When I walked into the tiny, curtained, almost-room and found a chair, I was in front of K., a tearful 45-year-old woman, sitting with her sixty-something mother. Blond, slightly disheveled, somewhat distraught, hunched over with her leg still elevated. “The emergency room doctors told me a little about what brought you in today, but I’d like to make sure I understand for myself. Can you tell me more about what’s been going on?”
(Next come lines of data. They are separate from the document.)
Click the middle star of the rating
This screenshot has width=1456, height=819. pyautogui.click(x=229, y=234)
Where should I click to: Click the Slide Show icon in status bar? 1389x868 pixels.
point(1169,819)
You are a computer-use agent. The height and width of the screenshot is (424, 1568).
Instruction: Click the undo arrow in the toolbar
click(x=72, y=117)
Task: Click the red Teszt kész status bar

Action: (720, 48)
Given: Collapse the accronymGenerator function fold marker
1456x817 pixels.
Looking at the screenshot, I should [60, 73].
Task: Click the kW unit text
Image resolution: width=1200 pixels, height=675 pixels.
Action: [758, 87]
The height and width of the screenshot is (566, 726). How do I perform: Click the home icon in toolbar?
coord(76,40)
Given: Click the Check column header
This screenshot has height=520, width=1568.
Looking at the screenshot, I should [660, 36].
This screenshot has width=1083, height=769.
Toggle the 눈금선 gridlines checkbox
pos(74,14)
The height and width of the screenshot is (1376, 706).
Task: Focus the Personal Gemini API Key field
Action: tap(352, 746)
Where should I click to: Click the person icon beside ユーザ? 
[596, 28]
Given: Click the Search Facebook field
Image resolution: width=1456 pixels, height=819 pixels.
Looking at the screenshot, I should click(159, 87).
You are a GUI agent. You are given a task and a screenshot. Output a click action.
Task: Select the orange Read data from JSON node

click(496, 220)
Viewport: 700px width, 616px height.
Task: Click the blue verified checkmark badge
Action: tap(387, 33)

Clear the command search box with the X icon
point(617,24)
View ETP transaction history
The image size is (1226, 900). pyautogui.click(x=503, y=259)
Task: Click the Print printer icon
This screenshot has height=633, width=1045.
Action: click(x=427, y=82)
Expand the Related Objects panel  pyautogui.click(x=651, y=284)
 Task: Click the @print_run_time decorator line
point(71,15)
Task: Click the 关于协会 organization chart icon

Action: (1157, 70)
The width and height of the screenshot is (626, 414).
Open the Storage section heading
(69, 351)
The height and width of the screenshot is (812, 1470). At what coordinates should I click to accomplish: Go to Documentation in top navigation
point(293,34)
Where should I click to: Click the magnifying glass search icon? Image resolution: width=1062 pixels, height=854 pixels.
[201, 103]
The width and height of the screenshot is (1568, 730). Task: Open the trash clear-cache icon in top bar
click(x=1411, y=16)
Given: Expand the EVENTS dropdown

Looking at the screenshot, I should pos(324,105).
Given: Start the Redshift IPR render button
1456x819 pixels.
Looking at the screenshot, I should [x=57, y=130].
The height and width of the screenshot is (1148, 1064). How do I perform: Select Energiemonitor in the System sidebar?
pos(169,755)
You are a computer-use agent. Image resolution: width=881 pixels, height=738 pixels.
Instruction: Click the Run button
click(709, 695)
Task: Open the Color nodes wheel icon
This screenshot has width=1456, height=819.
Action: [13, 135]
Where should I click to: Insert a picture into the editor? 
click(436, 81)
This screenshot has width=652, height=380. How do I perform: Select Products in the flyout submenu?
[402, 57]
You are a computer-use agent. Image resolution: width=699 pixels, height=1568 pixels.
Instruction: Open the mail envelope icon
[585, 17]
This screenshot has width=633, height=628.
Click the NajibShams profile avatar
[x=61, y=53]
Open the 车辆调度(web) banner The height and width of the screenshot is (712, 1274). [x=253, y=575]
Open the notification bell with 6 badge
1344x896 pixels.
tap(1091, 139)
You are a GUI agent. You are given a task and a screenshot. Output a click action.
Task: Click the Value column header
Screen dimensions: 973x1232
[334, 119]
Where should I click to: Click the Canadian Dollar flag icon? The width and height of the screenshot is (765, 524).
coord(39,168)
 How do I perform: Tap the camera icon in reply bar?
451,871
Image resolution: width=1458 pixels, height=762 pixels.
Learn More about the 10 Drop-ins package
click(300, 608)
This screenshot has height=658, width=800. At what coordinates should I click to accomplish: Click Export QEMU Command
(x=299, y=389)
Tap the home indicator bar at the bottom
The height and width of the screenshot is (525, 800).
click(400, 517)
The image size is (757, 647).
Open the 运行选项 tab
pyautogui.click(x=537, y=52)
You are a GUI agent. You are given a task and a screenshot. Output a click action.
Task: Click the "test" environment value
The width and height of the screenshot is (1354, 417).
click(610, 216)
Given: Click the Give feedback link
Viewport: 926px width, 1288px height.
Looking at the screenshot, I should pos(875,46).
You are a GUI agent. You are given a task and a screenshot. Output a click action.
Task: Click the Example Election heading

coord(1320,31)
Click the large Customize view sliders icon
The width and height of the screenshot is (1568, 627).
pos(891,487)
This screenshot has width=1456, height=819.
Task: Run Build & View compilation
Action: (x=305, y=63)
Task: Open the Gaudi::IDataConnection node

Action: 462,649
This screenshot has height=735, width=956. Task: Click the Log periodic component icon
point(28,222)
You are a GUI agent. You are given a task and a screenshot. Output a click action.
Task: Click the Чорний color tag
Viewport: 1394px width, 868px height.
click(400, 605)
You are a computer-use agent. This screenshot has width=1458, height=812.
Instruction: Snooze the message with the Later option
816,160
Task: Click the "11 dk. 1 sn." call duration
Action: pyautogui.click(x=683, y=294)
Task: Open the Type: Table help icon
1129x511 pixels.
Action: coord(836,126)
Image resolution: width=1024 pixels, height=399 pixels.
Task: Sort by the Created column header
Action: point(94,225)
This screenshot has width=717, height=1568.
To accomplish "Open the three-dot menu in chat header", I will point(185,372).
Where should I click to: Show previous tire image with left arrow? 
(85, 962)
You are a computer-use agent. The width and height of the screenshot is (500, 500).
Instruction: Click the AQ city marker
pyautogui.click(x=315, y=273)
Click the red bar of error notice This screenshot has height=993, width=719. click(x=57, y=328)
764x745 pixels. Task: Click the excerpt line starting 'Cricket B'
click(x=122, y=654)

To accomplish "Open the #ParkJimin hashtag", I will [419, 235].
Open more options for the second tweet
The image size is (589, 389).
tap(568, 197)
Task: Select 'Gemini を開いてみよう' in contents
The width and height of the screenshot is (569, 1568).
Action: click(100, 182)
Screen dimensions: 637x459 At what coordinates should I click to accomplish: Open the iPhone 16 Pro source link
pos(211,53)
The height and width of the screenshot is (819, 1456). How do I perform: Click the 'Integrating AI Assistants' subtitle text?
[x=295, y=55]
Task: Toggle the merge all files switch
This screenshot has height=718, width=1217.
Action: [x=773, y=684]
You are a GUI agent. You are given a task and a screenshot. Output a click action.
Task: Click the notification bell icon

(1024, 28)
It wasn’t a DVT, and it hadn’t been the two previous times either. There are patients we might write off as over-worriers, over-users, maybe even hypochondriacs. But her son had died at 19 from a blood clot. They’d never found the cause, what mutation or condition he presumably had, and she herself had no diagnosis. But, once again, her leg hurt, or was swollen, or a little bit red, and she was worried. She’d lost her job and was about to lose her house. She wasn’t sure about paying her cell phone bill. But the worst thing about the house, and trying to find a much smaller and cheaper apartment, was leaving the place where her son had grown up. She’d kept his room untouched over the past five years. She was worried about the DVT, and she was worried that she worried too much, that she compulsively locked, unlocked, and locked every door in the house 19 times before she could leave. There was a host of other things that were probably wrong with her, too, she thought, and she hadn’t had a doctor in years. After assuring her I’d make an appointment and call her back with the time and date – on her mother’s phone if hers was cut off – I stayed. We talked. Those forty-five minutes—and knowing that I’d see her again—were the most exciting part of my night.
K. was late to her first appointment with me. I called before my first patient, no answer. Before my next patient, I reached her. And right before most of the front desk staff were leaving for the day, she arrived. Things hadn’t changed much, yet, but she was looking for apartments and had missed the bus she needed to get to our appointment. As a third-year med student, three patients made for a relatively heavy afternoon for me, and I had time to wait for her. I submitted a referral for psychiatry, which she very much wanted, but in that system, even if she qualified as a severe enough case to get an appointment, it would be months. So we talked. We went over the preventive care and health maintenance guidelines for her age, not just checking off boxes but assuaging some of her other concerns and empowering her with greater understanding of her health. We checked for the most common diseases that cause blood clots. She didn’t have them. And she wasn’t quite as late for her next appointment.
At the end of my six-month longitudinal clerkship, I was hesitant and nervous to say goodbye to the patients I’d come to know well, whose families I had met, whose visits I’d looked forward to, whose missed visits had worried and disappointed me. Six months is longer than almost any other students have to see the same patients during medical school, and, knowing residency was still years away, I was impatient for the years of follow-up I would get on my next primary care panel.
A friend asked me if doctors think about their patients when they’re gone.
All the time.
Jennifer Stella is a physician who blogs at Primary Care Progress.